§ **Exercise description**: In the data below, find the line containing "Where should I click to: Click the Tamam", then set down that line and every later line up to and including the line containing "Given: Click the Refresh icon", exactly.
-- Input data follows --
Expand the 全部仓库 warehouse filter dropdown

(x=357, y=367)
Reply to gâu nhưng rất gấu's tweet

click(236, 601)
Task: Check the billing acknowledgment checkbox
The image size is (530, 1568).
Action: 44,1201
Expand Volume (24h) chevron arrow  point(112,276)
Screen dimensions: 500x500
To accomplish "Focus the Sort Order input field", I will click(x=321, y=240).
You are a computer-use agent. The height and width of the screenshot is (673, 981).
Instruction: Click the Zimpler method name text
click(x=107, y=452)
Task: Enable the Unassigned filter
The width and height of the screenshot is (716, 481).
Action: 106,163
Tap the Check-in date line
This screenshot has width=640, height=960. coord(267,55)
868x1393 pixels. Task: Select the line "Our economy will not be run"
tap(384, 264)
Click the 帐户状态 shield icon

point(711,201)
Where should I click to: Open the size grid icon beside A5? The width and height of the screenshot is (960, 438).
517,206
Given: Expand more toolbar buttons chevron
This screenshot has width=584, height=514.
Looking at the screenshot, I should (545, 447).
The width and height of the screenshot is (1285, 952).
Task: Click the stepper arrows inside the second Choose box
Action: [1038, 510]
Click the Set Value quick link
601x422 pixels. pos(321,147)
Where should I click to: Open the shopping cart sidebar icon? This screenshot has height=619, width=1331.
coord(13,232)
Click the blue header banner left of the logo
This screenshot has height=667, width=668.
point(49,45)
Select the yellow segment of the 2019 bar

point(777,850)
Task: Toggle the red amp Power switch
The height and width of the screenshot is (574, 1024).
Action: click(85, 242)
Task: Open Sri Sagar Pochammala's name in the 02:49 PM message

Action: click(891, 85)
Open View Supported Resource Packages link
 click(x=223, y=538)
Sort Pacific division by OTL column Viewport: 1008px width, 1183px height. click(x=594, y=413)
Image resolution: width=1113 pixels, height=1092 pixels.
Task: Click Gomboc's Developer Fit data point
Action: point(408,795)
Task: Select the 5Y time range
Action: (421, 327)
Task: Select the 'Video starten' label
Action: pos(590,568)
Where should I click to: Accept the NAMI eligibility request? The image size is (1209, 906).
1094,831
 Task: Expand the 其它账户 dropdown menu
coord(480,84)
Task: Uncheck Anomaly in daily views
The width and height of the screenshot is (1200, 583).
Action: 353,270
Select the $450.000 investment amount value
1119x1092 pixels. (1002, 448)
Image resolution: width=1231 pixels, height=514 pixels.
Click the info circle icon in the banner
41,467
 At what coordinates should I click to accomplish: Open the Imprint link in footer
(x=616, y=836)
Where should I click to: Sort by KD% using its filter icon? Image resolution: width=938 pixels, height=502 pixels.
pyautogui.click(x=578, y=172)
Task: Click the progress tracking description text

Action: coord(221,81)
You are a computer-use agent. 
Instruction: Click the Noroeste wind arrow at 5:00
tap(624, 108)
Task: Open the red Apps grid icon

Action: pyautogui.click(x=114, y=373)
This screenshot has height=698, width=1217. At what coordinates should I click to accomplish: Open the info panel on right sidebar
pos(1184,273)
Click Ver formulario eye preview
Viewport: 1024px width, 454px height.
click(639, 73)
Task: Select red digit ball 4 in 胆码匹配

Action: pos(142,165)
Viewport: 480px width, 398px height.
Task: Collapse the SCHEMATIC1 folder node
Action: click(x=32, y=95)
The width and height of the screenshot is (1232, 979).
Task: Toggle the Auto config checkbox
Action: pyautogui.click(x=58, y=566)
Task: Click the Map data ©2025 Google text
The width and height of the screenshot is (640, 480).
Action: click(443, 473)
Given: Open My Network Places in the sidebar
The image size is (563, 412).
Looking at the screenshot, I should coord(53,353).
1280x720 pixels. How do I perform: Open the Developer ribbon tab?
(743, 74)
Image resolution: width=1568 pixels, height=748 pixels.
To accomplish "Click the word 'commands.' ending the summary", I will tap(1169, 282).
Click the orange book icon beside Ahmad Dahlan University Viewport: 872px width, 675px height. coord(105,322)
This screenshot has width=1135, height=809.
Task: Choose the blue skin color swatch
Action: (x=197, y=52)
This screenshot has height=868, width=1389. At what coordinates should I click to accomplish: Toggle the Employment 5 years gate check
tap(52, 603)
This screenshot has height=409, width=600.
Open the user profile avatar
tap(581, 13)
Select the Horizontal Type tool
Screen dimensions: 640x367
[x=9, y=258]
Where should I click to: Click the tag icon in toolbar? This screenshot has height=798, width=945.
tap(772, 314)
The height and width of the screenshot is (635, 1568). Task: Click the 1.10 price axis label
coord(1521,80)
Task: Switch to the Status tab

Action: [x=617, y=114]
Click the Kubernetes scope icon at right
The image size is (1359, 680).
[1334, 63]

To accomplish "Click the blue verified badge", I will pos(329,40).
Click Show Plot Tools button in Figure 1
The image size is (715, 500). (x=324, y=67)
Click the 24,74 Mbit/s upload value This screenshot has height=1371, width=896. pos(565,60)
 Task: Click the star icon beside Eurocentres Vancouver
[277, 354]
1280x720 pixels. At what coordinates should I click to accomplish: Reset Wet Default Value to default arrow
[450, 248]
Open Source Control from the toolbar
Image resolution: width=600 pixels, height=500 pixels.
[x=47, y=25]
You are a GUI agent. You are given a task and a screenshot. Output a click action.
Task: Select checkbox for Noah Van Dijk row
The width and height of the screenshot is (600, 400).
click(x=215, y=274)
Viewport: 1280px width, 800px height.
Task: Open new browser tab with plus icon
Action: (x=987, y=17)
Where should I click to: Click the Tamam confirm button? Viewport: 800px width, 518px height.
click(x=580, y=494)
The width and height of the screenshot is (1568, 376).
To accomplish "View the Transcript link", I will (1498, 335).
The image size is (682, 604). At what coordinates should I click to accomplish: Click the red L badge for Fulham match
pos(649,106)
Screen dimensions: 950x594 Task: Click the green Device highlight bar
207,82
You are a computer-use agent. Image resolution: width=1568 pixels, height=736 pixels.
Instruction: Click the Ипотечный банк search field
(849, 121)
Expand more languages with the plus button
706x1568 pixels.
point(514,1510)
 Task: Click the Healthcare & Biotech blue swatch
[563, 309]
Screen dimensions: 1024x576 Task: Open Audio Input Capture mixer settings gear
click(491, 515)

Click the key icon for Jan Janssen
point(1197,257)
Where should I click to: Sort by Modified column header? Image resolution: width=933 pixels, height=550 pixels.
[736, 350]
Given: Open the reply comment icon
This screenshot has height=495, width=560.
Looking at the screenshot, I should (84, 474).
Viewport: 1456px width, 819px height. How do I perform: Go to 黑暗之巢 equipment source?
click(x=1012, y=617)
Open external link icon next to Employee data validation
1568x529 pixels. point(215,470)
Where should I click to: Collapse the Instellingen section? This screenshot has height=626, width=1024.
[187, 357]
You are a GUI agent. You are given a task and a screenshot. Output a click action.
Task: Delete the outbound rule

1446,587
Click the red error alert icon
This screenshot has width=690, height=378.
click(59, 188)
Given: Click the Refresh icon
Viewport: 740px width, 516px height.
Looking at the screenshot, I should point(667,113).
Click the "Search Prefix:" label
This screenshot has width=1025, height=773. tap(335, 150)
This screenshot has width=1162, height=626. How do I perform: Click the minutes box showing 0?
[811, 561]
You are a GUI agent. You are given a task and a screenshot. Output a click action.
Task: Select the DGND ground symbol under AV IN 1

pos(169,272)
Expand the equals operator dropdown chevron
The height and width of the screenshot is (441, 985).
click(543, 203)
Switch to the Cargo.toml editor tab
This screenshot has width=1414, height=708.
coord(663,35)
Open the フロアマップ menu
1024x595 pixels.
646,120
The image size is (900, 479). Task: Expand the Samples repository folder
-- Input data concluded --
§ **Answer to the problem**:
Where should I click to: Click the Tamam confirm button? Viewport: 800px width, 518px height.
click(x=580, y=494)
The width and height of the screenshot is (1568, 376).
To accomplish "View the Transcript link", I will (1498, 335).
The image size is (682, 604). At what coordinates should I click to accomplish: Click the red L badge for Fulham match
pos(649,106)
Screen dimensions: 950x594 Task: Click the green Device highlight bar
207,82
You are a computer-use agent. Image resolution: width=1568 pixels, height=736 pixels.
Instruction: Click the Ипотечный банк search field
(849, 121)
Expand more languages with the plus button
706x1568 pixels.
point(514,1510)
 Task: Click the Healthcare & Biotech blue swatch
[563, 309]
Screen dimensions: 1024x576 Task: Open Audio Input Capture mixer settings gear
click(491, 515)

Click the key icon for Jan Janssen
point(1197,257)
Where should I click to: Sort by Modified column header? Image resolution: width=933 pixels, height=550 pixels.
[736, 350]
Given: Open the reply comment icon
This screenshot has height=495, width=560.
Looking at the screenshot, I should (84, 474).
Viewport: 1456px width, 819px height. How do I perform: Go to 黑暗之巢 equipment source?
click(x=1012, y=617)
Open external link icon next to Employee data validation
1568x529 pixels. point(215,470)
Where should I click to: Collapse the Instellingen section? This screenshot has height=626, width=1024.
[187, 357]
You are a GUI agent. You are given a task and a screenshot. Output a click action.
Task: Delete the outbound rule

1446,587
Click the red error alert icon
This screenshot has width=690, height=378.
click(59, 188)
Given: Click the Refresh icon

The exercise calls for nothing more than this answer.